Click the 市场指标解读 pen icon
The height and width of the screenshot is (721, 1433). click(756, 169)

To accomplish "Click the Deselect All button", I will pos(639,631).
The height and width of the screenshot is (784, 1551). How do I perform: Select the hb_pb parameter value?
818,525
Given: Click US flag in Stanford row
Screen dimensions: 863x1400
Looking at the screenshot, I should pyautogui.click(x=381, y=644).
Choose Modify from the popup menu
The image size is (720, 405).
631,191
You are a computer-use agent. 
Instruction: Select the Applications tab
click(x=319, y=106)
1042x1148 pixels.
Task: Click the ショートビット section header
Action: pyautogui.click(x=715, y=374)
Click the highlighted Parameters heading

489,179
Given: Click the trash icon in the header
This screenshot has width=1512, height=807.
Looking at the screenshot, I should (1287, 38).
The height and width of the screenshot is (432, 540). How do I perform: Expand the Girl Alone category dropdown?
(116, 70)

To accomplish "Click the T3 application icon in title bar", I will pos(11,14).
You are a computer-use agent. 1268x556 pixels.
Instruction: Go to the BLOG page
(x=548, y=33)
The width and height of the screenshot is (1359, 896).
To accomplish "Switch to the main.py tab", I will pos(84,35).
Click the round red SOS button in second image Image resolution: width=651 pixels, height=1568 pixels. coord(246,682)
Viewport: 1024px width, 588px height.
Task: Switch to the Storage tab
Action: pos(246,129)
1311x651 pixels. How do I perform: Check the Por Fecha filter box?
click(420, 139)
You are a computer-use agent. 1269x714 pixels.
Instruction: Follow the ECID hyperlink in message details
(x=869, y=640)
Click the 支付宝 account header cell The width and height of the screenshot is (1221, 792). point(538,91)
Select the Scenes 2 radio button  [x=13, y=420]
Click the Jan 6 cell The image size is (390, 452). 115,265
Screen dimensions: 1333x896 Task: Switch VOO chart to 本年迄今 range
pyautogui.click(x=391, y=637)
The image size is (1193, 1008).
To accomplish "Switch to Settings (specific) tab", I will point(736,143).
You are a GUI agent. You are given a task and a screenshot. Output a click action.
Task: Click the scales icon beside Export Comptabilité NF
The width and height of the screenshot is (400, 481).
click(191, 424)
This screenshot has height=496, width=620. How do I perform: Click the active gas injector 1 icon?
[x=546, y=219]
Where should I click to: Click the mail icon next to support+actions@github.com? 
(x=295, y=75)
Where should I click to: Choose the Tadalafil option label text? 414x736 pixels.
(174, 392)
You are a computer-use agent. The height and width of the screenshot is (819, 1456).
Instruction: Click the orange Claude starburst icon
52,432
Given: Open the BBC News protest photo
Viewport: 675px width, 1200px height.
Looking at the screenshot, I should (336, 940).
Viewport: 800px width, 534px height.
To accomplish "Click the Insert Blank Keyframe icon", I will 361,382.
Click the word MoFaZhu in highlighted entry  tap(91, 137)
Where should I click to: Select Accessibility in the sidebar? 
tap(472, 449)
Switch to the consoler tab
+===+
From the records above, repeat exactly the lines from the one with "Instruction: Follow the" through the one with "Click the word", both included.

Instruction: Follow the ECID hyperlink in message details
(x=869, y=640)
Click the 支付宝 account header cell The width and height of the screenshot is (1221, 792). point(538,91)
Select the Scenes 2 radio button  [x=13, y=420]
Click the Jan 6 cell The image size is (390, 452). 115,265
Screen dimensions: 1333x896 Task: Switch VOO chart to 本年迄今 range
pyautogui.click(x=391, y=637)
The image size is (1193, 1008).
To accomplish "Switch to Settings (specific) tab", I will point(736,143).
You are a GUI agent. You are given a task and a screenshot. Output a click action.
Task: Click the scales icon beside Export Comptabilité NF
The width and height of the screenshot is (400, 481).
click(191, 424)
This screenshot has height=496, width=620. How do I perform: Click the active gas injector 1 icon?
[x=546, y=219]
Where should I click to: Click the mail icon next to support+actions@github.com? 
(x=295, y=75)
Where should I click to: Choose the Tadalafil option label text? 414x736 pixels.
(174, 392)
You are a computer-use agent. The height and width of the screenshot is (819, 1456).
Instruction: Click the orange Claude starburst icon
52,432
Given: Open the BBC News protest photo
Viewport: 675px width, 1200px height.
Looking at the screenshot, I should (336, 940).
Viewport: 800px width, 534px height.
To accomplish "Click the Insert Blank Keyframe icon", I will 361,382.
Click the word MoFaZhu in highlighted entry  tap(91, 137)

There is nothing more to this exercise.